Don’t Plot Like I Do!

I’m warning you! Don’t plot like I do.

I’ve been working on the plot of a new novel for about six weeks and I’m still stumbling around. I’ll describe the messy process here and hope that you manage to shortcut your own process.

It started last year with an idea and a short story that gave backstory on the longer story. I’ve wanted to write a sf for a while and this idea has been germinating for a long time. Besides the problem of other projects, there’s the question of audience. I had to grapple with taking creative risks.

Take Creative Risks

One creative risk was the type of story I would tell. Would it be a character story or an action/adventure story?

I plotted out something, but my left brain kicked in and compared the plot to the 29 Plot Templates Regardless of which plot structure I looked at, there were so many holes in the story.

I got advice from Optimus Prime. Hey, I take help where I find it and Optimus was obviously handing out advice on plotting.

By now, though, I was getting bogged down. What was the purpose of all this plotting? I had to remind myself that I was telling a story.

The next disappointment was the worry about how slowly the work progressed.
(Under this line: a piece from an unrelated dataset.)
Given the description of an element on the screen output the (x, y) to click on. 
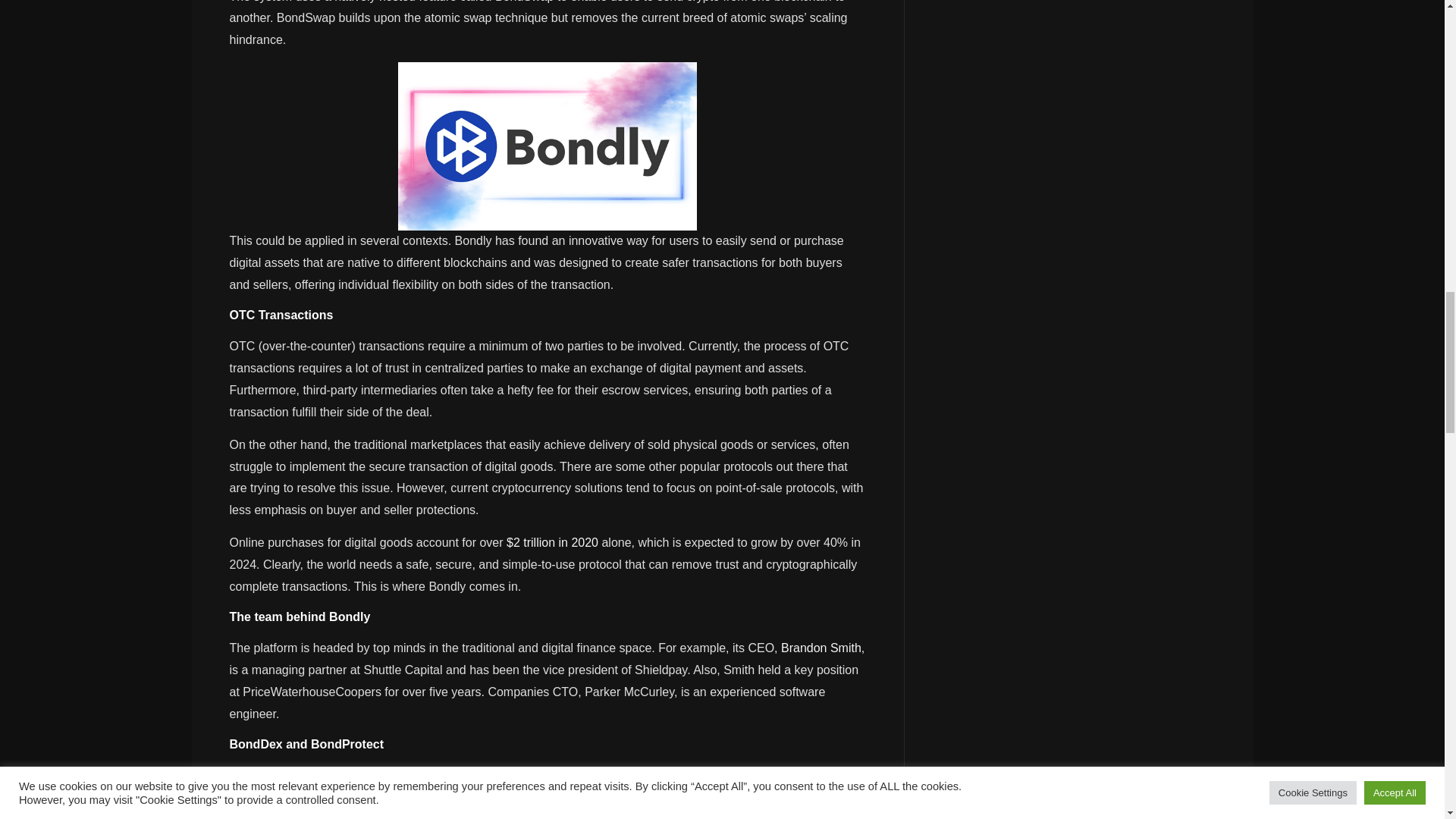
Brandon Smith (820, 647)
Listen. I know a lot about novel structure, characterization, plotting, setting and many other topics about novels. I teach this stuff. But when I write, I struggle through the writing process. One of my strengths, though, is that I am open to switching strategies. It’s also my weakness, but while I’m in the throes of plotting, I feel like I am jumping from this method, to that paradigm, to yet another novel structure. In reality, I’m just checking out my story from multiple POVs.
Impossible

A Sixth Grade Aside

When my daughter was in sixth grade, she wrote an essay. The teacher asked my daughter to write an evaluation essay about writing the essay. Write down the process you went through to write this essay, the teacher advised.

And I shook my head in despair.

No, there isn’t just ONE path through the writing process. It’s cyclical, curving back on itself to ask you to repeat this task or that task. Or perhaps describing it as a maze is a better metaphor. I follow false trails until they dead end. I get lost in the middle and can’t fight my way out. I start at the beginning one time and the next time, I start at the end. Somehow, though, the writing gets done. There are strategies, ways of approaching a draft, working habits, and so on. But for any given piece of writing, the process will vary and vary widely.

Messy Writing Process

This time, I’m doing well with trying to go from general to specific.
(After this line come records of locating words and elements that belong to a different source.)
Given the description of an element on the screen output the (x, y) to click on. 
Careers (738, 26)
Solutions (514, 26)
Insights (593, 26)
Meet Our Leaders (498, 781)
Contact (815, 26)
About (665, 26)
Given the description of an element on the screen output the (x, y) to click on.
That got me to an eight-page outline. But the 29 Plot Templates revealed major holes. I realized that I needed to concentrate on sub-plots and figure those out before I returned to the main plot. I focused on the villain as the hero of his own story: why did he want revenge? I re-read articles about writing a revenge story and one comment struck me: “Killing him would be too easy.”

Of course! Revenge isn’t just about hurting or killing the person; it’s about making them suffer as the victim has suffered. I asked myself, “What would make my character hurt/suffer the most?” Of course, that is what I MUST make happen. Voila! A new plot twist grabbed me and I was off and running with the complications from that twist.

10 page outline. But still lots of plot holes.

Over the next few days, I’ll be looking at other subplots and milking them for all the conflict that I can. Will there be a romantic subplot? After an initial attraction, there needs to be deep reasons why they must stay apart. What reason is sitting there in my story already, just waiting for me to exploit it? It’s there. I just need an Aha! Moment to recognize it. I’m jumping all around, reading odd articles, re-reading the 10-page outline and looking for the right way to approach this.

I feel like I am being asked to carve a huge statue with a bobby pin.

I have at least three more subplots to work through and slot into the main plot. I’m sure there will still be plot holes then, but I expect there will be fewer.

Should I copy this process the next time I plot? No!
Each time, the writing process creates it’s own maze and demands a different path to story. I’m just trusting that the process will eventually spit out a viable story. I know that I’ll have to decide something about the audience and tone, and spend a while on characters and their back story. I know that some personal issues are likely to complicate the timing of the writing. I know I’ll make multiple starts before I really get going.

Don’t follow my writing process. It’s messy and ugly. Besides—it wouldn’t work for you. You must find your own way through the maze of words to find the story that only you can tell.